Isolated hepatitis B core antibody (anti-HBc) is a common serologic finding in HIV-infected persons, but the clinical significance is uncertain. We studied HIV/hepatitis C virus (HCV)-infected women over time to determine whether the trajectory of liver disease progression is affected by isolated anti-HBc serologic status.
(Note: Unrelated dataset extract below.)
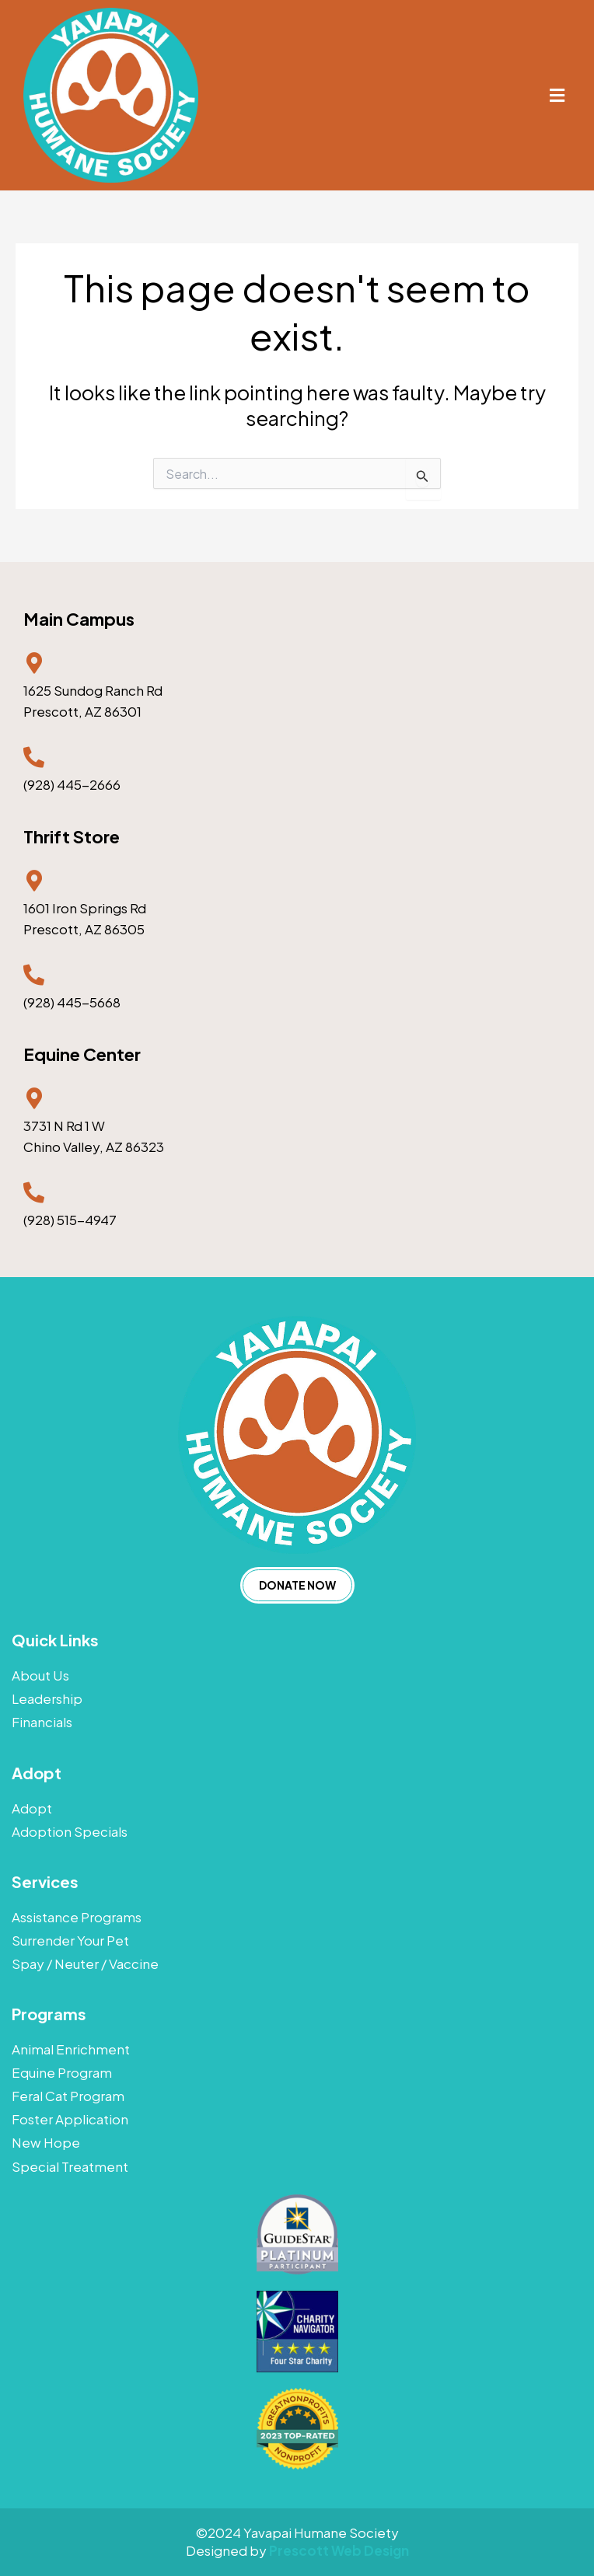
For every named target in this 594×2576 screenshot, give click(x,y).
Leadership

We performed serial enhanced liver fibrosis (ELF) markers on HIV/HCV-coinfected women to assess liver disease progression trajectory over time comparing women with isolated anti-HBc to women with either negative HB serologies, anti-HBs alone, or anti-HBc and anti-HBs. ELF, a serum marker that combines direct markers of extracellular matrix remodeling and fibrosis, was performed on serum stored biannually. Women with at least 3 ELF determinations and persistent HCV RNA positivity were included.


Three hundred forty-four women, including 132 with isolated anti-HBc and 212 with other serologic findings, were included. A median of 6 (interquartile range, 5-7) biannual ELF values was available for each woman, totaling 2119 visits. ELF increased over time from a median of 9.07 for women with isolated anti-HBc and 9.10 for those without isolated anti-HBc to 9.83 and 9.88, respectively, with no difference in degree of change or slope in the mixed-effects model including age, race, CD4 count, antiretroviral therapy, and drug and alcohol use. Factors independently associated with liver disease progression were older age, lower CD4, antiretroviral therapy nonuse, and Hispanic ethnicity.


Isolated anti-HBc serologic status was not associated with accelerated liver disease progression over a median of 9.5 years among HIV/HCV-coinfected women.